Member of the Cook County Board of Commissioners from the 6th district
- In office December 2002 – September 18, 2016
- Preceded by: William Moran
- Succeeded by: Edward Moody

Personal details
- Born: Joan Patricia O'Malley 1936/1937 South Boston, Massachusetts, U.S.
- Died: September 18, 2016 (aged 79) Crestwood, Illinois, U.S.
- Political party: Democratic
- Spouse: Donald Francis Murphy ​ ​(m. 1973⁠–⁠2016)​
- Children: 4
- Alma mater: University of Massachusetts

= Joan Patricia Murphy =

American politician

Joan Patricia Murphy ( O'Malley; 1936/1937 – September 18, 2016) was an American Democratic politician and member of the Cook County Board of Commissioners, representing the 6th district which is located in the Chicago Southland.

==Biography==
Murphy was born Joan Patricia O'Malley in South Boston, Massachusetts, one of four siblings born to Concetta ( Fama) and Michael O'Malley. She graduated from State Teachers College (now University of Massachusetts, Boston).

From 1965 to 1969 she was the elected clerk of the Village of Crestwood, and later the elected clerk for Worth Township. She went on to be the elected Supervisor for Worth Township. In 1986, Murphy ran in the election to be a member of the Cook County Board of Commissioners from suburban Cook County. While successful in winning the primary to be one of the Democratic Party's nominees, she failed to win election in the general election.

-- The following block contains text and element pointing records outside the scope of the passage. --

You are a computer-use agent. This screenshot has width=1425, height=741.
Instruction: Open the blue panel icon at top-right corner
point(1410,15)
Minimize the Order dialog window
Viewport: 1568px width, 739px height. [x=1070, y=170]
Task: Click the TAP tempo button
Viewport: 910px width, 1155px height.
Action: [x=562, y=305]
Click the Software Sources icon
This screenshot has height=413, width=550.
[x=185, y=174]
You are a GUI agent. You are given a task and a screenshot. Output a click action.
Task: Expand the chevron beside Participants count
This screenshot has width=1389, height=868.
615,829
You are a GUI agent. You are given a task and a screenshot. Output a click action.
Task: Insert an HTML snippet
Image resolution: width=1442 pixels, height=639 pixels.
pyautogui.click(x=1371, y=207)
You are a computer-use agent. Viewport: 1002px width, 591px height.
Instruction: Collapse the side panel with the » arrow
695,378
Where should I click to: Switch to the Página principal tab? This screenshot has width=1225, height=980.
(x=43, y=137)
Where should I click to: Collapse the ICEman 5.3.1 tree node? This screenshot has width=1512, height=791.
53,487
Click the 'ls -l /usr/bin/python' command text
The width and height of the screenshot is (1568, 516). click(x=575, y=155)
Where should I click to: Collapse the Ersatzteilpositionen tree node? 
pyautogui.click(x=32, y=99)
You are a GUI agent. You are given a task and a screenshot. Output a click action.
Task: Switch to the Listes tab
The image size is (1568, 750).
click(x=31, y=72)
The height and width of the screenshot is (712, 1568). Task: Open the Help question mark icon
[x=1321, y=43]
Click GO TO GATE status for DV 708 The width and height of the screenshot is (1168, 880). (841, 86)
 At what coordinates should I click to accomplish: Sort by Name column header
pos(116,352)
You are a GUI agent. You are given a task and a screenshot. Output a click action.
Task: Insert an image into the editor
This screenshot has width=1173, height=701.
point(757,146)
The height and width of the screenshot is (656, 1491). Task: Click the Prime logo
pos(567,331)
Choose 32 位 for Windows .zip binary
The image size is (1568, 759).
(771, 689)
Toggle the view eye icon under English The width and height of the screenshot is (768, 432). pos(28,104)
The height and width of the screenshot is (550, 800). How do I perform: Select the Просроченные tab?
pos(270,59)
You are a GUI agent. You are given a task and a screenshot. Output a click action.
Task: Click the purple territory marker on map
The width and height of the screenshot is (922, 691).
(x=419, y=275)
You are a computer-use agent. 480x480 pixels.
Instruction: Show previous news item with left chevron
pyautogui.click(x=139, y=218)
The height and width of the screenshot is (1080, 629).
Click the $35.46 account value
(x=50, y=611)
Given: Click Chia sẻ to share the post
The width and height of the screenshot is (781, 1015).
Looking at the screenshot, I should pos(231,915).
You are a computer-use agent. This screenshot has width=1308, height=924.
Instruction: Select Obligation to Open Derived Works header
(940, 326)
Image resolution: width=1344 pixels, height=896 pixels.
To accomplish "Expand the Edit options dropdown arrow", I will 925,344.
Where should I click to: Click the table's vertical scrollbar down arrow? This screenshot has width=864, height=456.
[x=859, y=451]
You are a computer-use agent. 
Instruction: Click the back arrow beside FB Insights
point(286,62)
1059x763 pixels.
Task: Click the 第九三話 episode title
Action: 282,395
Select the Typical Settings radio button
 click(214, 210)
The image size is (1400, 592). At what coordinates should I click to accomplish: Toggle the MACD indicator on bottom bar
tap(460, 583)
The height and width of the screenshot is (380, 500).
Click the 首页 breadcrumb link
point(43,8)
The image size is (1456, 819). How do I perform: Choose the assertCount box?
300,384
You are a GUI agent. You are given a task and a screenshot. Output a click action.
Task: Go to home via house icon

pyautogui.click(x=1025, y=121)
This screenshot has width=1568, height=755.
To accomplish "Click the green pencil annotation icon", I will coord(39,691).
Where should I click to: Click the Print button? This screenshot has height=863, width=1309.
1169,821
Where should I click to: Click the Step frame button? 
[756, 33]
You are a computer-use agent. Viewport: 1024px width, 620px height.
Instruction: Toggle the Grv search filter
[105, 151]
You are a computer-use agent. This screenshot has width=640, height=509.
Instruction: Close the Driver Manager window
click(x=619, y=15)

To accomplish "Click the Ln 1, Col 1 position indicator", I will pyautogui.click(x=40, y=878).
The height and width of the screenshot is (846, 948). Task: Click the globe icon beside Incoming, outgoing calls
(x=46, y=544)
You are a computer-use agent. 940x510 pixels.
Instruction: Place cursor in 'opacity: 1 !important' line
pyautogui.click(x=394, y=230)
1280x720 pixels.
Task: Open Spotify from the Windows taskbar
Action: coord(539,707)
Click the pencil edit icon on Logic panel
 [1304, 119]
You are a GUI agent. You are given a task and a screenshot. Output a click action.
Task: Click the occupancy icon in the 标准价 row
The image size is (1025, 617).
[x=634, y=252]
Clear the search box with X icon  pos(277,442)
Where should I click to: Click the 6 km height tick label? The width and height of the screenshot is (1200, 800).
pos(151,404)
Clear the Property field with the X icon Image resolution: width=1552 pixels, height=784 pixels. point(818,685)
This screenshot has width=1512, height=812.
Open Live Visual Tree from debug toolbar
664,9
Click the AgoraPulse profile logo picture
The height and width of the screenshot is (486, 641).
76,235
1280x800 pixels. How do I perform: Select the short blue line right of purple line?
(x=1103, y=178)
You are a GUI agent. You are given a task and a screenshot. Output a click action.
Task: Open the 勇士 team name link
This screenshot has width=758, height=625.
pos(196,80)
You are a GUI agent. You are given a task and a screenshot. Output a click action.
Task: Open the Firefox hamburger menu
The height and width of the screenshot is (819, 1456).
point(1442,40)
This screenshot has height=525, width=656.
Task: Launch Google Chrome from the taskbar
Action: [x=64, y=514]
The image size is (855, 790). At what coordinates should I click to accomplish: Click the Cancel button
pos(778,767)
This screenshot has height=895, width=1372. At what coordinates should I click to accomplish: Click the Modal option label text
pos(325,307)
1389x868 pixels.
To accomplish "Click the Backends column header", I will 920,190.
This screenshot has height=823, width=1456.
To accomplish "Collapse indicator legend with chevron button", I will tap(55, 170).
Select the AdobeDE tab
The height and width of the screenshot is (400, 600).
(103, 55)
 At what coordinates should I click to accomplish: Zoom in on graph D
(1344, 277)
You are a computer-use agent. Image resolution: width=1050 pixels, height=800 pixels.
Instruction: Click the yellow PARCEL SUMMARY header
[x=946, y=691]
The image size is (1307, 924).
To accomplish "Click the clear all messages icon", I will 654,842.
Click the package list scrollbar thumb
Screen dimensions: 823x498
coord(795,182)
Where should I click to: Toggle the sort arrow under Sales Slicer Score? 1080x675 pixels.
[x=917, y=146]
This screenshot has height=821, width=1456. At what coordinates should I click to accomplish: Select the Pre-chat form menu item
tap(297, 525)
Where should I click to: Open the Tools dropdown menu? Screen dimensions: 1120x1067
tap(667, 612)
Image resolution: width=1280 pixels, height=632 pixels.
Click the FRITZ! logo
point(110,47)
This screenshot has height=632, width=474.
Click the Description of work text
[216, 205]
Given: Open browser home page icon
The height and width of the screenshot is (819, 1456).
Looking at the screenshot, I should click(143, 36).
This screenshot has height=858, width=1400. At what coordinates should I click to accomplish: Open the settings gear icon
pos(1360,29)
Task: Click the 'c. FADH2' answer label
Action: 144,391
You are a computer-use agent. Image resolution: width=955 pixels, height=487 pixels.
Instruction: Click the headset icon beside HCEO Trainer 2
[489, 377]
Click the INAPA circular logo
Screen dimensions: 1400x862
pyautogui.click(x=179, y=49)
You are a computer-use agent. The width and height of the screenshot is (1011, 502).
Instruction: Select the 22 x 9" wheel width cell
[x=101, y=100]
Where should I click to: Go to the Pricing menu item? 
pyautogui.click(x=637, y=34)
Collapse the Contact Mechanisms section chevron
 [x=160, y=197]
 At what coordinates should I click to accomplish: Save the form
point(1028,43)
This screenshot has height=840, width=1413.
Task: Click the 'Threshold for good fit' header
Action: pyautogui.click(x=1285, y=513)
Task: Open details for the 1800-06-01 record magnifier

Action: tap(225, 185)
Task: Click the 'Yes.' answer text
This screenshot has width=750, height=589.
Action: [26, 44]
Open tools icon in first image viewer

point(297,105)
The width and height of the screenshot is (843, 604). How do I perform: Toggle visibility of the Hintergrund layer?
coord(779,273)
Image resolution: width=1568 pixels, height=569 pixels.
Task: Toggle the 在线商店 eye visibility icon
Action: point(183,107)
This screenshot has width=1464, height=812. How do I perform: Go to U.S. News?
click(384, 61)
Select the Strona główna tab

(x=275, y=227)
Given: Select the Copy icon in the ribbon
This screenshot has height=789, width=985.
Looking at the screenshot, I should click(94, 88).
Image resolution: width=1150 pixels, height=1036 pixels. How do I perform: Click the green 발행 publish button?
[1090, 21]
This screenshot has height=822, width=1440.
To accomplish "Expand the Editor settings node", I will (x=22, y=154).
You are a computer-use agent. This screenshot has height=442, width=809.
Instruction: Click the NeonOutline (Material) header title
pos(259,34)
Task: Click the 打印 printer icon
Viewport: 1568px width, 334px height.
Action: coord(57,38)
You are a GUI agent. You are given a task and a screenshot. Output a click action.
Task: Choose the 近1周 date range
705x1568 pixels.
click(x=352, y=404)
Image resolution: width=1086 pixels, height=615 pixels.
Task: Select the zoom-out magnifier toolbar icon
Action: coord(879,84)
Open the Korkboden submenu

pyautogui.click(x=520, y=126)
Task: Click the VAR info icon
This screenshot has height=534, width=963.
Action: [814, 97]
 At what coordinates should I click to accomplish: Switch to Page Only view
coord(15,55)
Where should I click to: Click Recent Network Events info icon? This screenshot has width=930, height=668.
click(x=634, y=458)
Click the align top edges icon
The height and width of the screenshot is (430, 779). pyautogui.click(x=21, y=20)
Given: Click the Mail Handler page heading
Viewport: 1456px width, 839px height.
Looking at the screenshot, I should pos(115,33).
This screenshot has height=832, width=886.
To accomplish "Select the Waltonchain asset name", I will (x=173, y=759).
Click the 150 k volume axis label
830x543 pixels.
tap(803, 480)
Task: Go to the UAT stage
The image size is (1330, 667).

In 1994, when the Cook County Board of Commissioners switched to single-member districts, she ran unsuccessfully to represent its 6th district, losing to Republican Bud Fleming.

In 2002 she won election to represent the 6th district of the Cook County Board of Commissioners. She was reelected in 2006, 2010, and 2014.

Murphy was Chairperson of the Labor Committee and of the Finance-Labor Committee. She was Vice-Chairperson of the Finance-Real Estate Committee and the Zoning and Building Committee. Additionally, Murphy served on 13 committees: Administration, Business and Economic Development, Education, Litigation, Tax Delinquency, Stroger and Cermak Hospitals, Oak Forest Hospital, Provident Hospital, Legislation and Intergovernmental Relations, Health and Hospitals, Finance, Zoning and Buildings, and Roads and Bridges. Murphy led a fight against supervisors taking mandated, unpaid furlough leave.

==Death==
Murphy died on September 18, 2016, from breast cancer. She was 79 years old.